● **RAW DATA**
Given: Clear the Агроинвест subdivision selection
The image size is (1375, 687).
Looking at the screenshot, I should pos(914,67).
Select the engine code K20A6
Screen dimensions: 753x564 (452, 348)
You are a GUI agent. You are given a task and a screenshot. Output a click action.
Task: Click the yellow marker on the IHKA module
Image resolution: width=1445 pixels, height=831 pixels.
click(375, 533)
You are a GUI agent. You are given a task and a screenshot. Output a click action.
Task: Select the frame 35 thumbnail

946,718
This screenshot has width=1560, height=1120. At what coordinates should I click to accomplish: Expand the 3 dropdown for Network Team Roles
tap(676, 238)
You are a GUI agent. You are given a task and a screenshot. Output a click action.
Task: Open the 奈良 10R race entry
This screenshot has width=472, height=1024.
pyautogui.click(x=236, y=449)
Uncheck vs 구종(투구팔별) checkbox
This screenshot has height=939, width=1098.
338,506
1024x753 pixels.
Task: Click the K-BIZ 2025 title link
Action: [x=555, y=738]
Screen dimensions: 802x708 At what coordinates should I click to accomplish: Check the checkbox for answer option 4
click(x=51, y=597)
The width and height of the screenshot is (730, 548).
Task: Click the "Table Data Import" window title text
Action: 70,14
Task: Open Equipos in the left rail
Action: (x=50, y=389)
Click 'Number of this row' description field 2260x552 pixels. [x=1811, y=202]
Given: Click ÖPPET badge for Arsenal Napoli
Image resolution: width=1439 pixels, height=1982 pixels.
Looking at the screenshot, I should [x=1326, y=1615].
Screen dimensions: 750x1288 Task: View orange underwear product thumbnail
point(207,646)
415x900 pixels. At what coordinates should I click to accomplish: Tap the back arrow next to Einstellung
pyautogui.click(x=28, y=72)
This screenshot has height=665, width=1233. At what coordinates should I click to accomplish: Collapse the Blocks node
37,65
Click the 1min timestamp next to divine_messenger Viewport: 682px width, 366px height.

● **TO DO**
Reproduce every row above verbatim, from the first to the last, changing nothing.

● **REPLY TO THE EXERCISE**
Given: Clear the Агроинвест subdivision selection
The image size is (1375, 687).
Looking at the screenshot, I should pos(914,67).
Select the engine code K20A6
Screen dimensions: 753x564 (452, 348)
You are a GUI agent. You are given a task and a screenshot. Output a click action.
Task: Click the yellow marker on the IHKA module
Image resolution: width=1445 pixels, height=831 pixels.
click(375, 533)
You are a GUI agent. You are given a task and a screenshot. Output a click action.
Task: Select the frame 35 thumbnail

946,718
This screenshot has width=1560, height=1120. At what coordinates should I click to accomplish: Expand the 3 dropdown for Network Team Roles
tap(676, 238)
You are a GUI agent. You are given a task and a screenshot. Output a click action.
Task: Open the 奈良 10R race entry
This screenshot has width=472, height=1024.
pyautogui.click(x=236, y=449)
Uncheck vs 구종(투구팔별) checkbox
This screenshot has height=939, width=1098.
338,506
1024x753 pixels.
Task: Click the K-BIZ 2025 title link
Action: [x=555, y=738]
Screen dimensions: 802x708 At what coordinates should I click to accomplish: Check the checkbox for answer option 4
click(x=51, y=597)
The width and height of the screenshot is (730, 548).
Task: Click the "Table Data Import" window title text
Action: 70,14
Task: Open Equipos in the left rail
Action: (x=50, y=389)
Click 'Number of this row' description field 2260x552 pixels. [x=1811, y=202]
Given: Click ÖPPET badge for Arsenal Napoli
Image resolution: width=1439 pixels, height=1982 pixels.
Looking at the screenshot, I should [x=1326, y=1615].
Screen dimensions: 750x1288 Task: View orange underwear product thumbnail
point(207,646)
415x900 pixels. At what coordinates should I click to accomplish: Tap the back arrow next to Einstellung
pyautogui.click(x=28, y=72)
This screenshot has height=665, width=1233. At what coordinates should I click to accomplish: Collapse the Blocks node
37,65
Click the 1min timestamp next to divine_messenger Viewport: 682px width, 366px height.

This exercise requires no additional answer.